The City amended the SHO so that, instead of requiring that a licensee or host make the records available for inspection by an authorized city official upon request, the records are now only subject to disclosure to an authorized city official pursuant to a search warrant, subpoena, or other lawful procedure to compel the production of records, unless the licensee or host consents to disclosure. See Doc. 29-2 §§ 4-6-300(f)(3), 4-14-040(b)(9).
The SHO also targets the platforms on which short-term rentals are listed. Again, the SHO creates two categories: "short term residential rental intermediaries" and "short term residential rental advertising platforms." A "short term residential rental intermediary," such as Airbnb, is "any person who, for compensation or a fee: (1) uses a platform to connect guests with a short term residential rental provider for the purpose of renting a short term residential rental, and (2) primarily lists shared housing units on its platform." Id. § 4-13-100. Intermediaries must bulk register all shared housing units listed on their platform with the City and remove listings without valid registration numbers. Id. § 4-13-230(a). The SHO also requires intermediaries to provide reports to the City regarding rental activity on their platforms, typically in anonymized formats. Id. § 4-13-240(f).

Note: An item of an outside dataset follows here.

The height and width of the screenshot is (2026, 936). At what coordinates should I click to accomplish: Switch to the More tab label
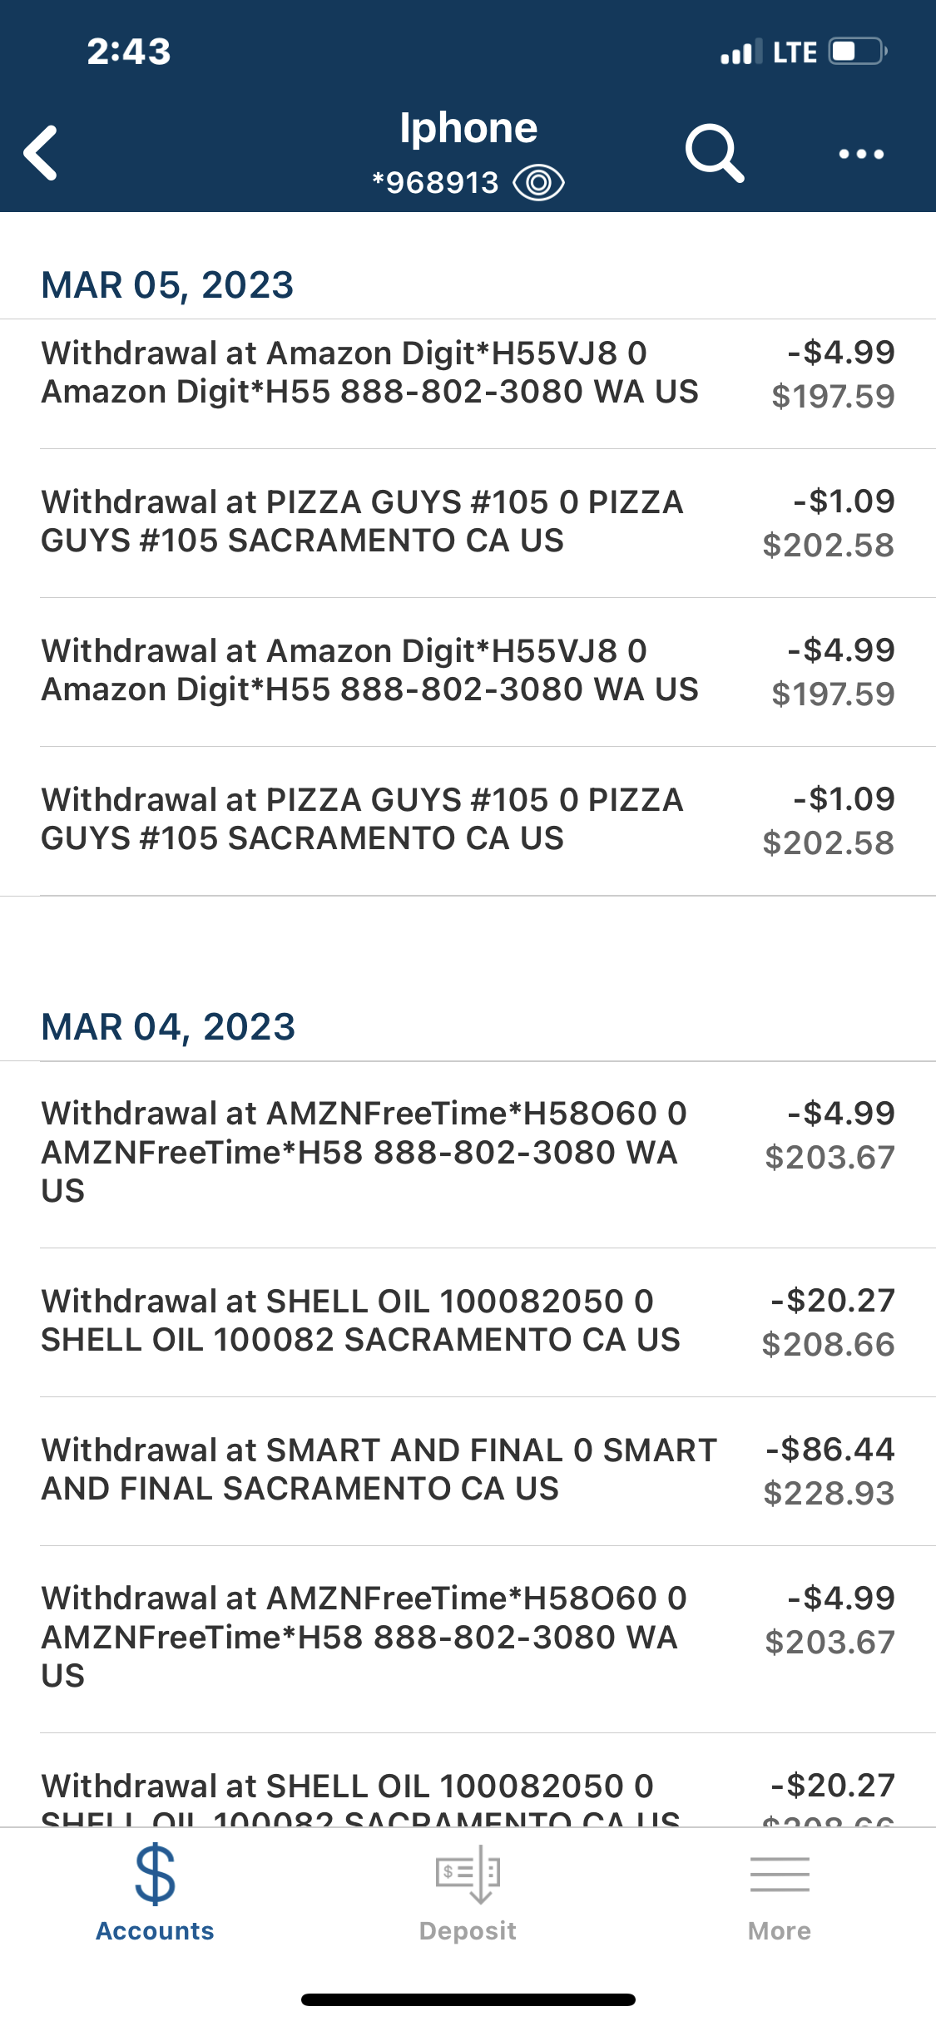(780, 1931)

A "short term residential rental advertising platform," such as HomeAway or VRBO, is "any person who, for compensation or a fee: (1) uses a platform to connect guests with a short term residential rental provider for the purpose of renting a short term residential rental, and (2) primarily lists licensed bed-and-breakfast establishments, vacation rentals or hotels on its platform or dwelling units that require a license under this Code to engage in the business of short term residential rental." Id. § 4-13-100. The SHO requires these platforms to provide unit registration data to the City, but the reporting requirements are not as extensive as for intermediaries because the vacation rental licensees register themselves. Id. § 4-13-040.
At the preliminary injunction hearing, the parties disputed whether the term "short term residential rental advertising platform" encompasses only online platforms or also offline platforms, such as newspapers. The Court need not resolve the issue at this time, although it notes that the confusion may stem from the definition of "platform" and how that term is subsequently used in the definitions for "short term residential rental intermediary" and "short term residential rental advertising platform" in § 4-13-100.
After the City passed the SHO, Keep Chicago Livable and Wolf filed this suit, seeking to enjoin its implementation. Keep Chicago Livable is a non-profit formed by Chicago residents who participate in home sharing as hosts to "educate other Chicago owners and renters as to their rights and duties to participate in home sharing and to assist them with compliance with both state and local law as well as internally developed 'best practices' for responsible home sharing and assist homeowners with compliance with applicable regulations." Doc. 29 ¶ 13. The individual Plaintiffs, and others like them, use Airbnb for social interactions and for the sense of community it provides. As hosts, they claim to charge a fee because "[i]t is impossible for a host to create a listing on Airbnb - and thus, impossible for a person wishing to host a guest from this deep, vetted and insured guest pool - without including and maintaining a price term." Doc. 29 ¶ 35; see also id. ¶ 38 ("The primary purpose for many hosts on platforms such as Airbnb is not necessarily to obtain a profit. Hosts enjoy sharing their homes with guests for many reasons that have nothing to do with making a profit, such as making new friends, learning about different cultures, showing off one's home and city to a newcomer or simply out of empathy for a traveler who could not otherwise afford to stay in a downtown hotel.").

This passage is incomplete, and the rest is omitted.